--- Exercise inputs ---

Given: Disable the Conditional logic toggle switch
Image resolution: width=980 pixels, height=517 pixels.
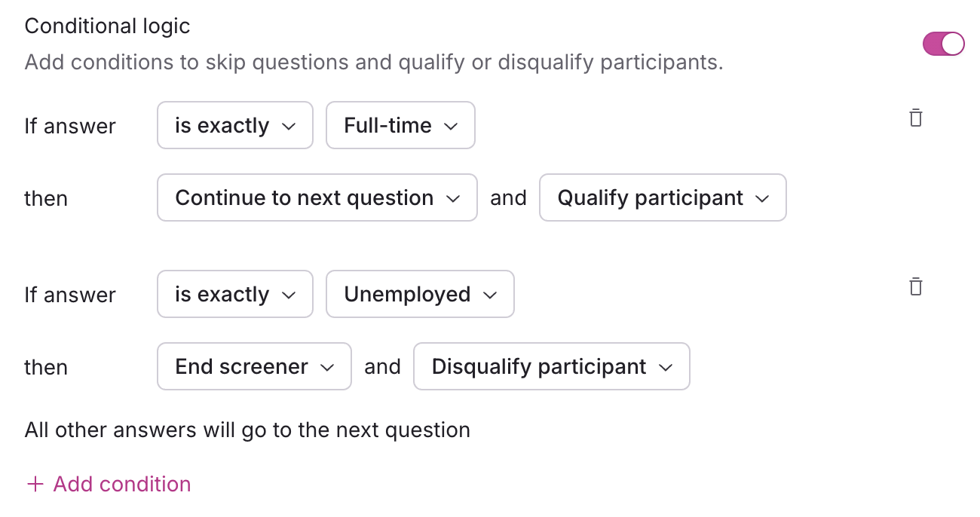Looking at the screenshot, I should point(943,44).
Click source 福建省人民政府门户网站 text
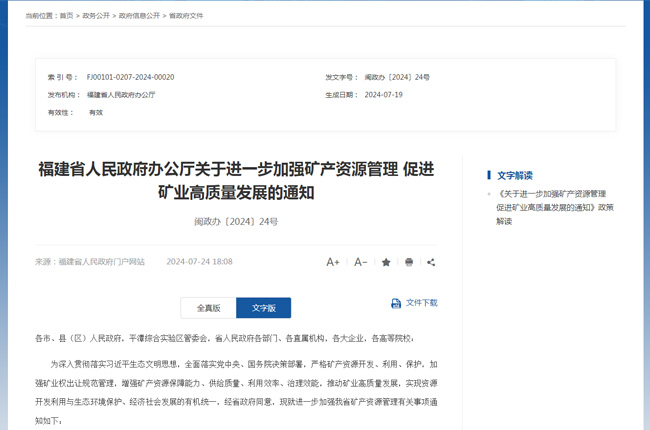The image size is (650, 430). (x=102, y=262)
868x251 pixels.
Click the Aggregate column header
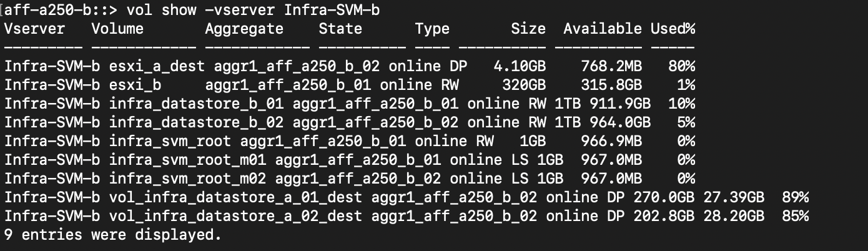coord(244,28)
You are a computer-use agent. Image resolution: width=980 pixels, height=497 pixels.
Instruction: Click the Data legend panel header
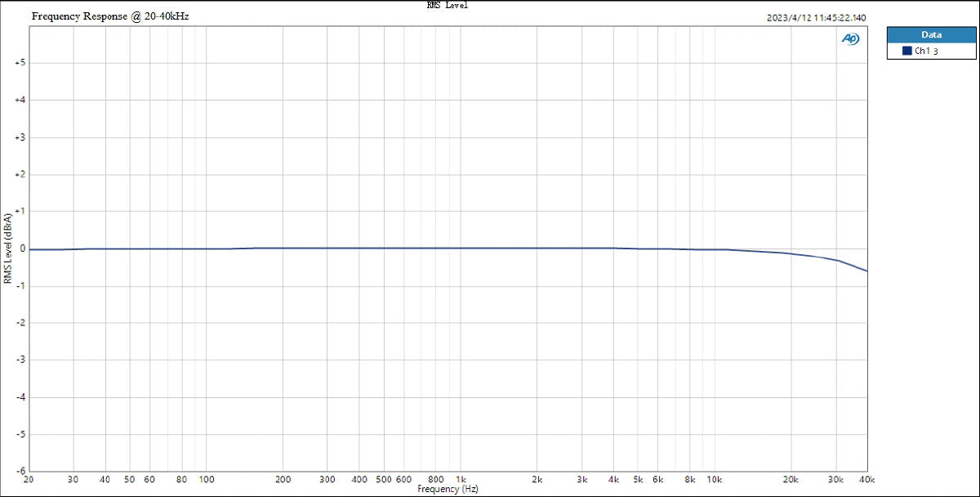931,34
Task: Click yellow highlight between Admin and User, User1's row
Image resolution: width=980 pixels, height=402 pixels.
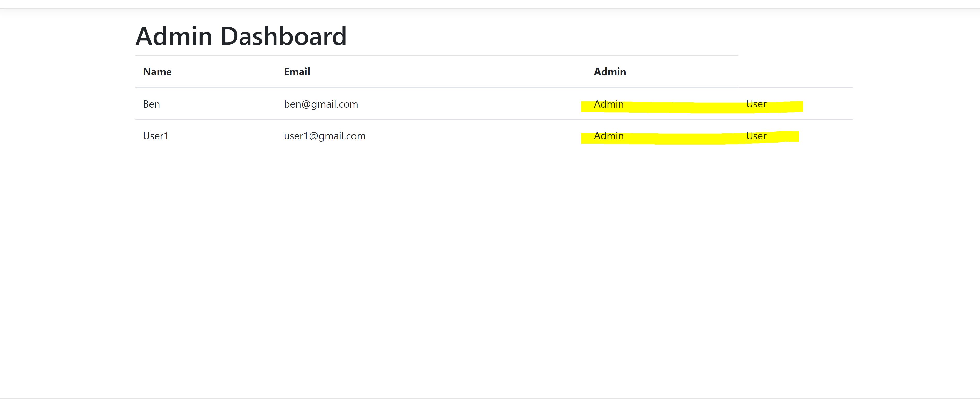Action: click(685, 138)
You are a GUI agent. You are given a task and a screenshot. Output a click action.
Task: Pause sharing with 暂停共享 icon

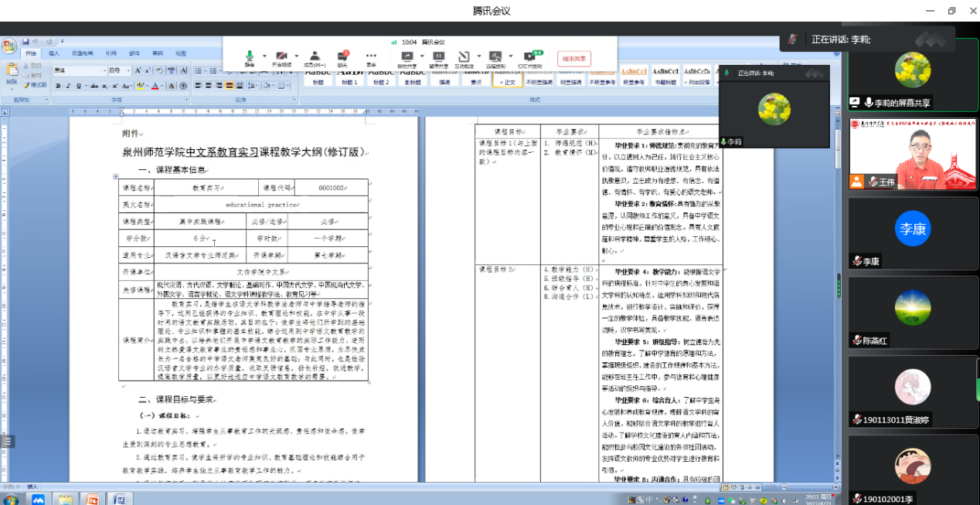[438, 57]
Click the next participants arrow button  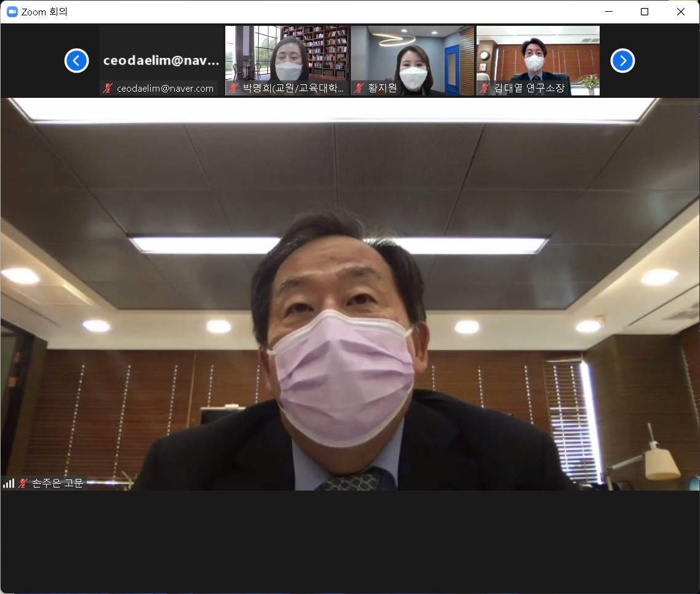click(622, 61)
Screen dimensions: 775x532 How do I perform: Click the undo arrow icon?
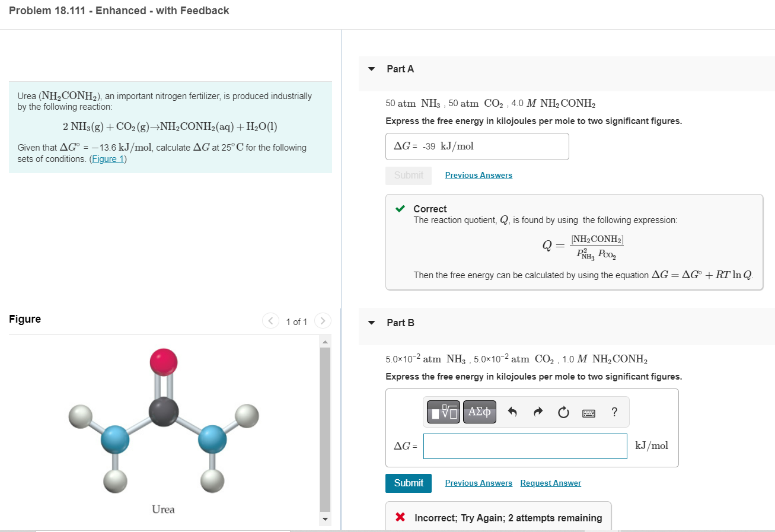click(x=513, y=412)
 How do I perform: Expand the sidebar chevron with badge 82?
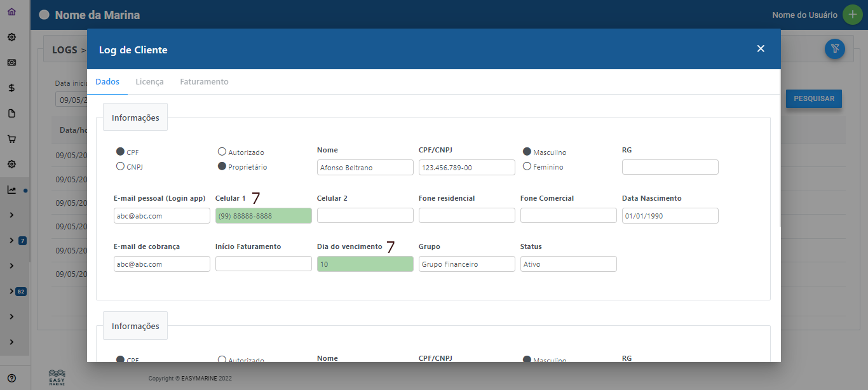11,292
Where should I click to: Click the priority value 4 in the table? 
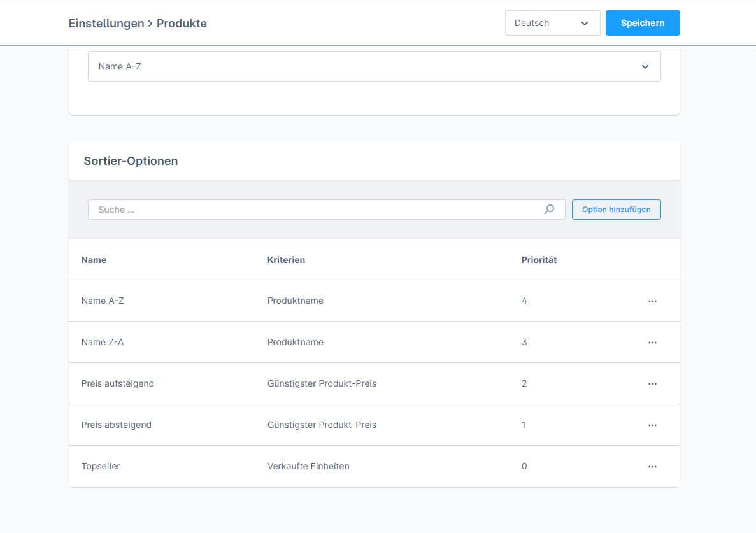click(524, 301)
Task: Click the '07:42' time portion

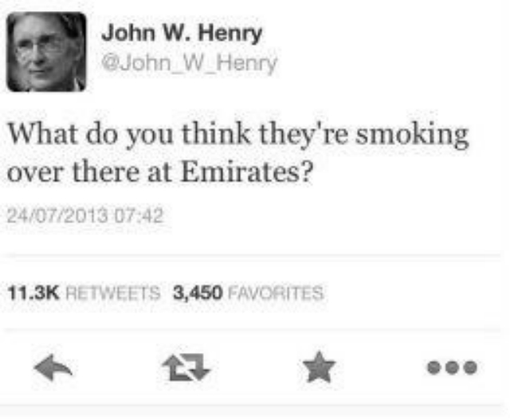Action: pyautogui.click(x=139, y=216)

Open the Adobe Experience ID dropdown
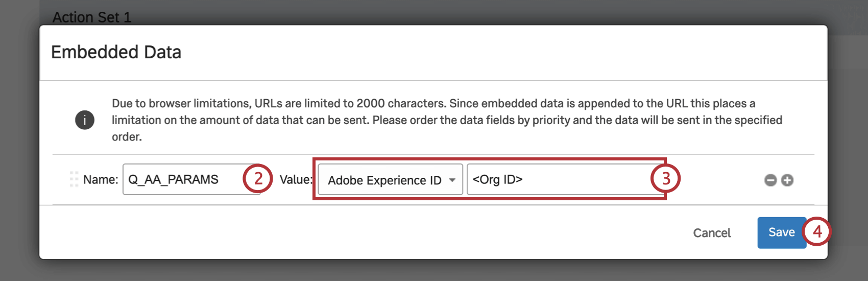click(x=385, y=180)
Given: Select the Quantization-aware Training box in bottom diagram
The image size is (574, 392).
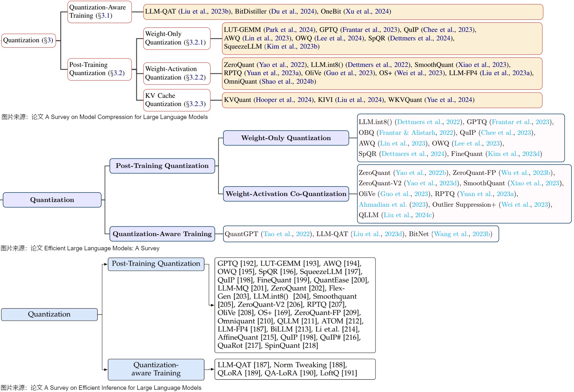Looking at the screenshot, I should [x=156, y=369].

---

Task statement:
Using the data above, retype exactly the lines from the line with "Instruction: Click the" to the line with "You are a GUI", inclusive. No pictures and nothing else.

Solution to the exercise:
Instruction: Click the Data legend panel header
931,34
Task: Click yellow highlight between Admin and User, User1's row
Image resolution: width=980 pixels, height=402 pixels.
Action: click(685, 138)
You are a GUI agent. You are given a task and a screenshot. Output a click action.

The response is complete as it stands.